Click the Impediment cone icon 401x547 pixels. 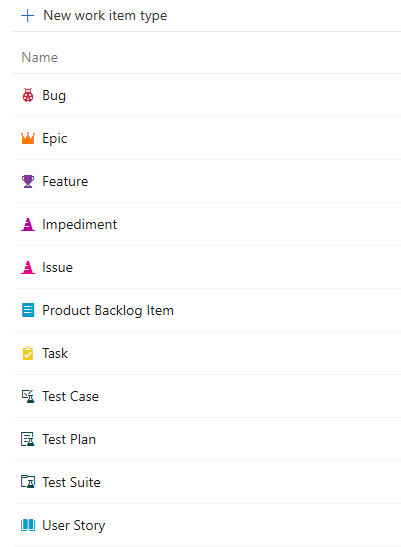(28, 224)
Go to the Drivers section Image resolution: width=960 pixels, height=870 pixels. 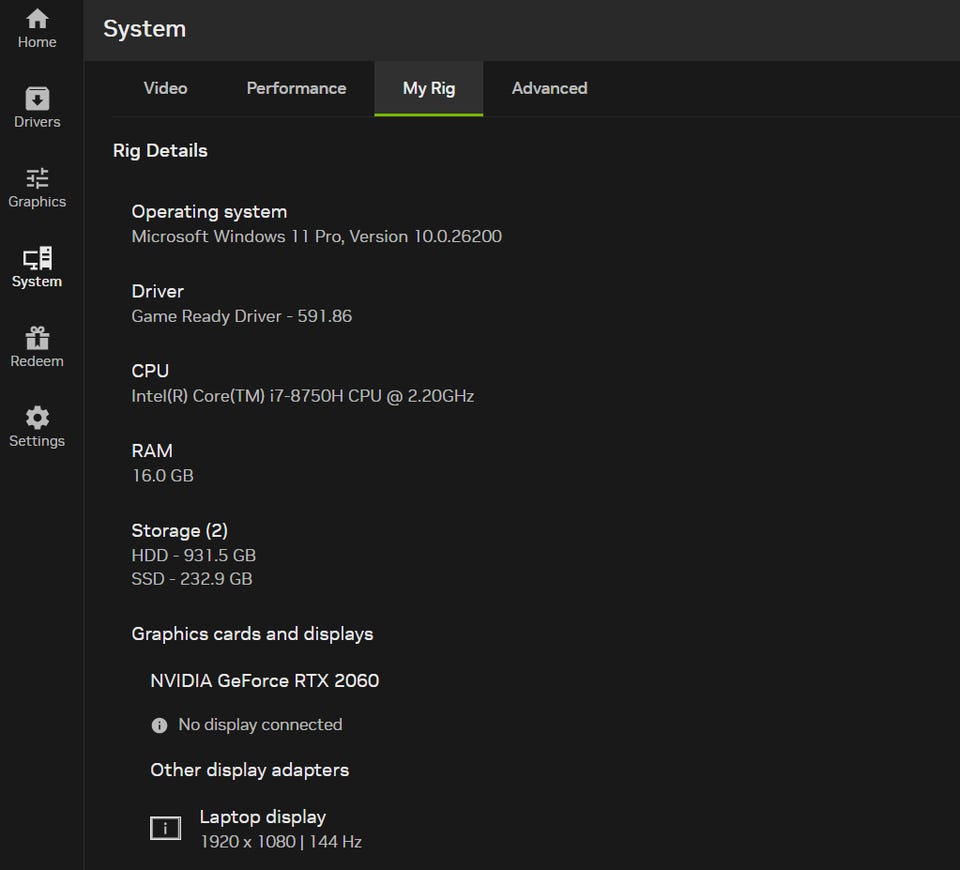coord(37,108)
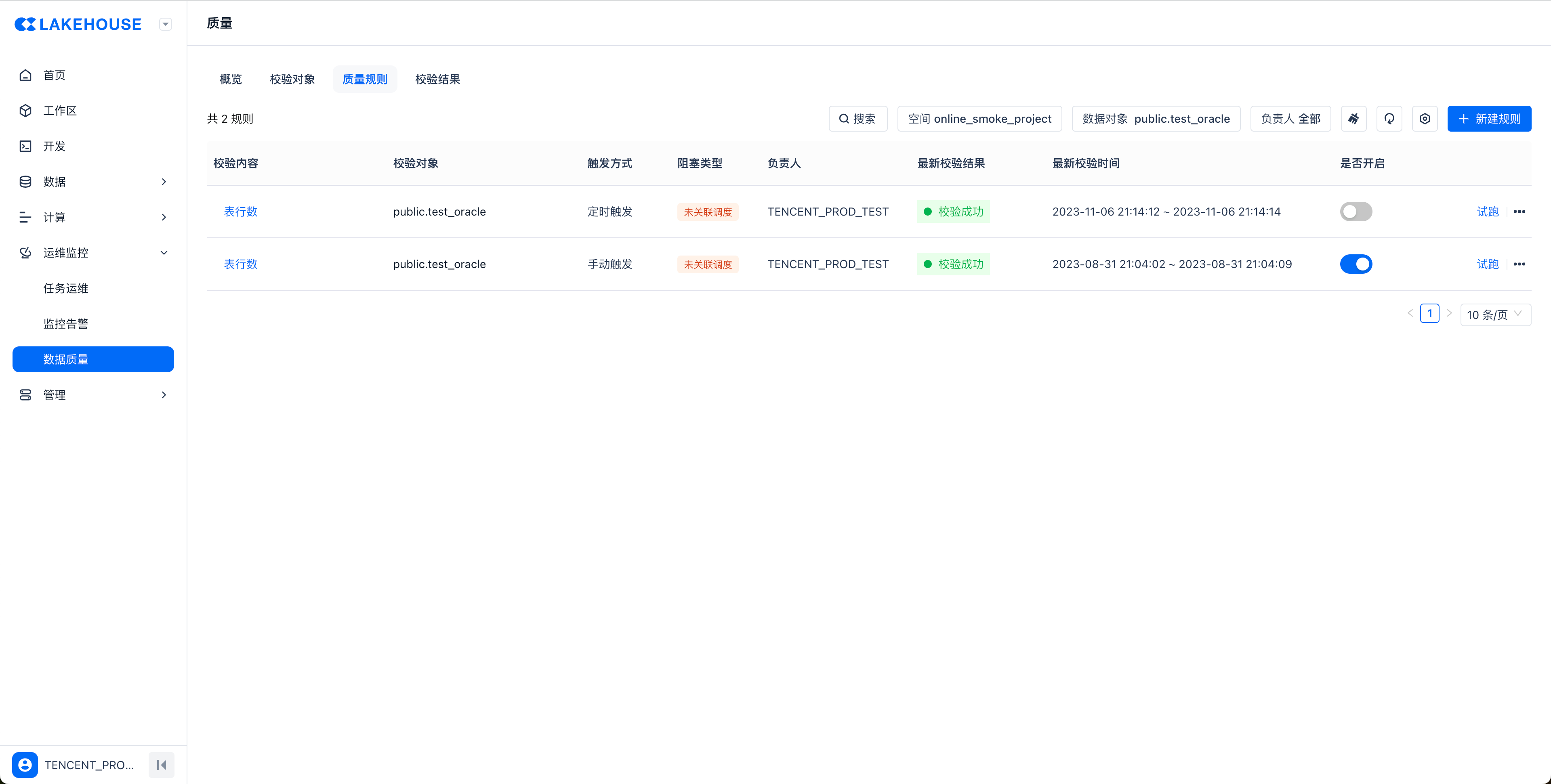Open more actions menu for second rule
The height and width of the screenshot is (784, 1551).
click(1519, 264)
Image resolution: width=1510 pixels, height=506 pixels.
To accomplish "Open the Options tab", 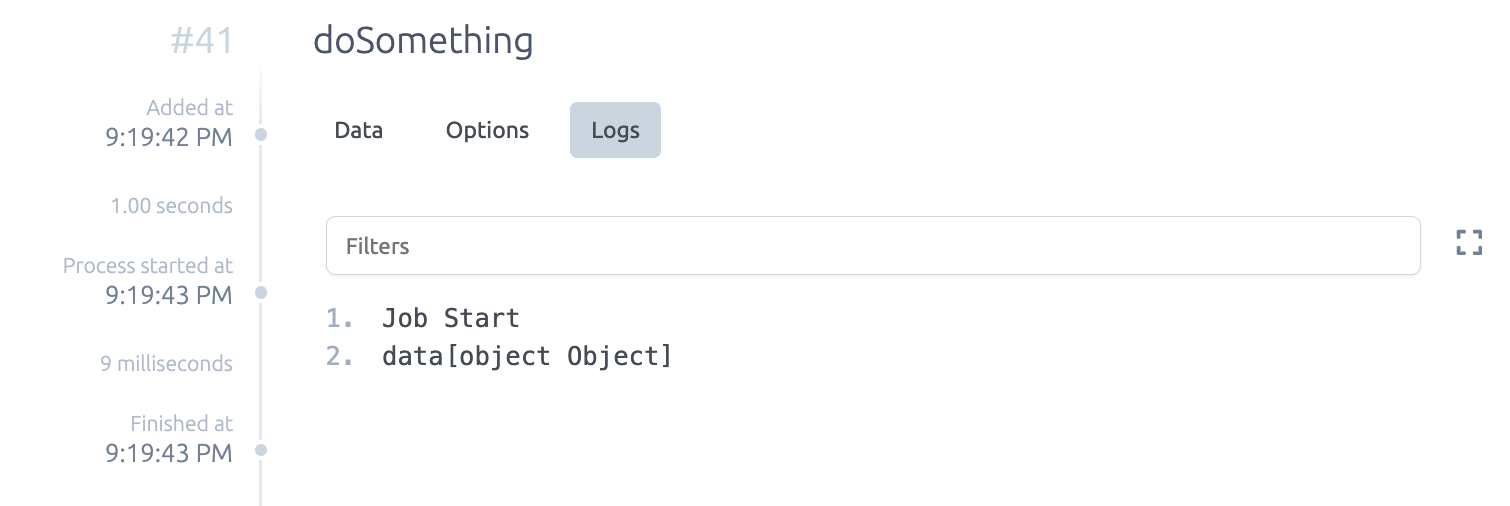I will coord(488,130).
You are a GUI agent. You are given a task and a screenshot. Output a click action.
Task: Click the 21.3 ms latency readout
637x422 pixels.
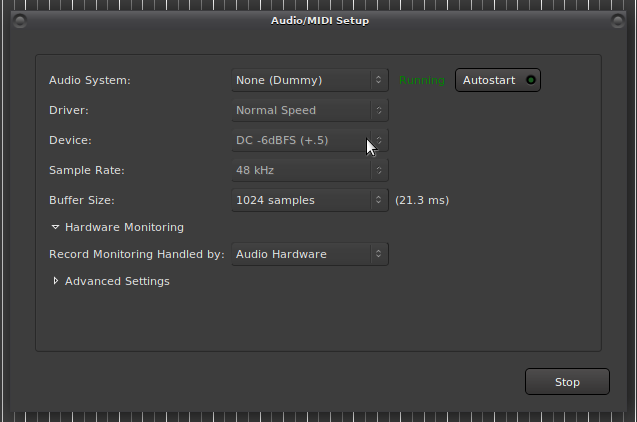tap(422, 200)
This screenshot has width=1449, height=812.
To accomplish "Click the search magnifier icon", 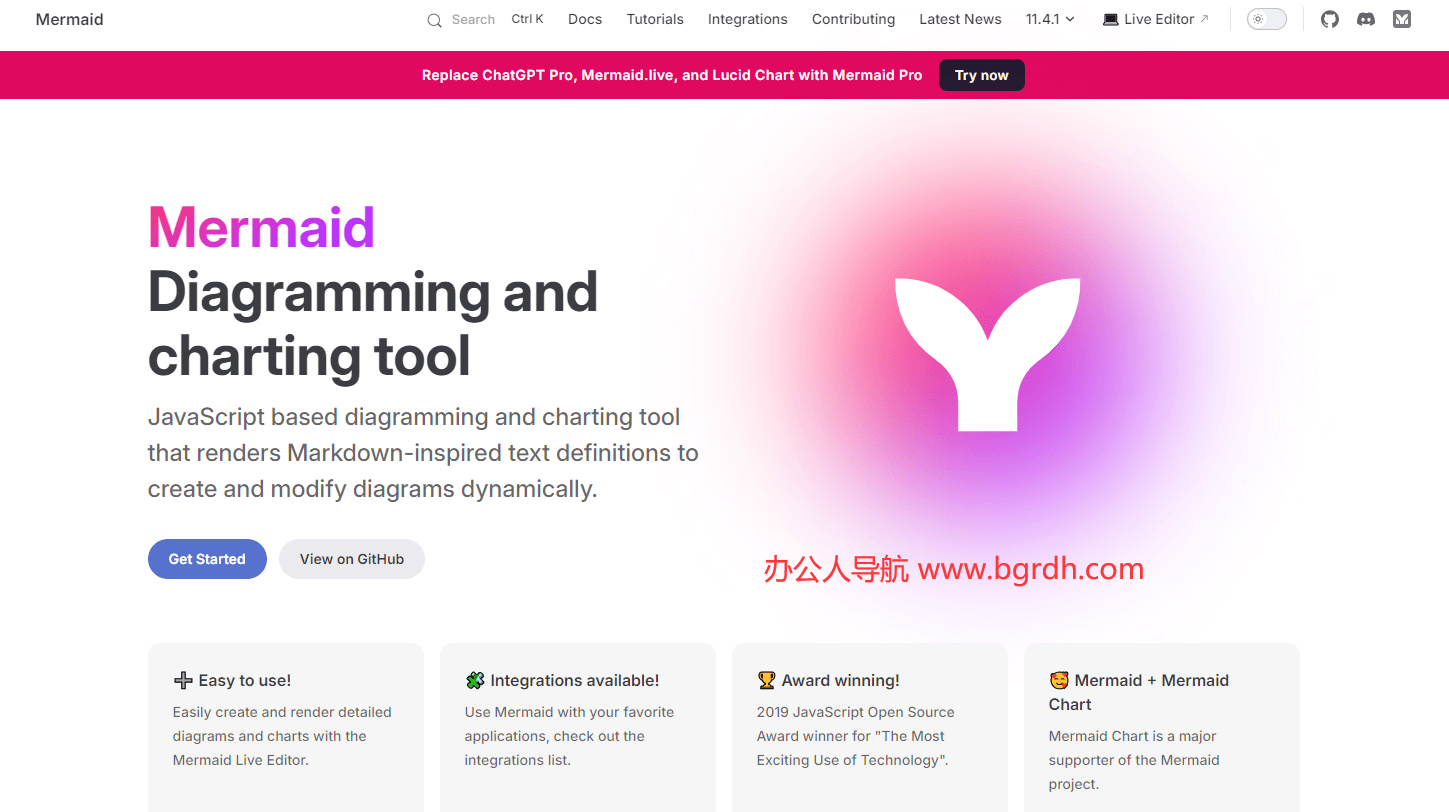I will tap(434, 20).
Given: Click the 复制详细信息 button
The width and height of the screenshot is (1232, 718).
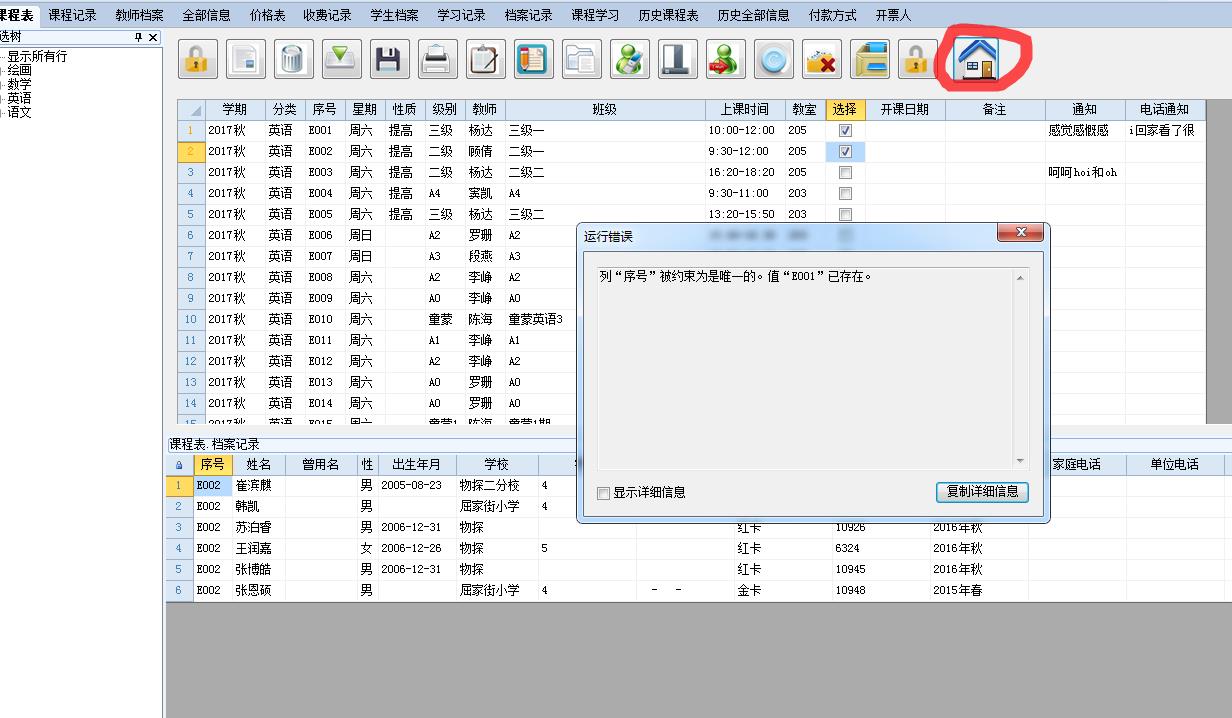Looking at the screenshot, I should [981, 492].
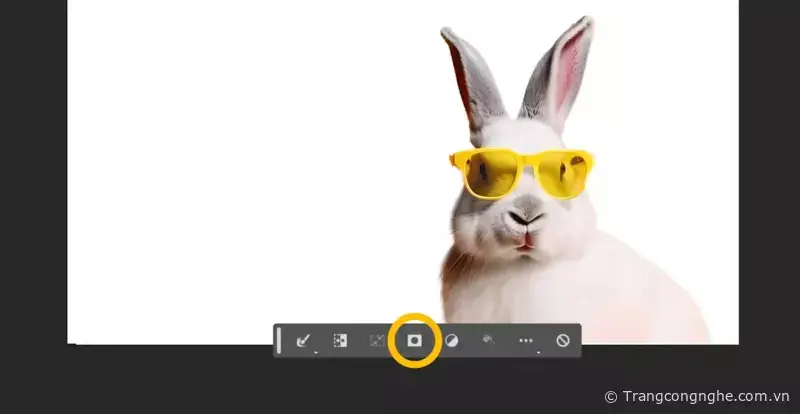Create mask from selection using circled icon

[414, 341]
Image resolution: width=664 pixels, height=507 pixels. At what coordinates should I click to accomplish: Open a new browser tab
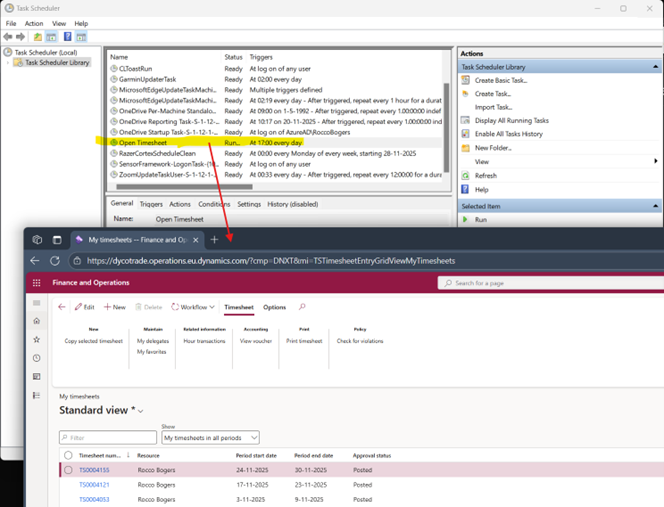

________________________________________

**Exercise directions:** Return the lines of the data without changes, from the line containing "Given: Click the 复制详细信息 button" through the end of the data, both included. Leave the pictures out of your answer.

**Answer to the task:**
Given: Click the 复制详细信息 button
The width and height of the screenshot is (1232, 718).
Looking at the screenshot, I should [981, 492].
Create mask from selection using circled icon

[414, 341]
Image resolution: width=664 pixels, height=507 pixels. At what coordinates should I click to accomplish: Open a new browser tab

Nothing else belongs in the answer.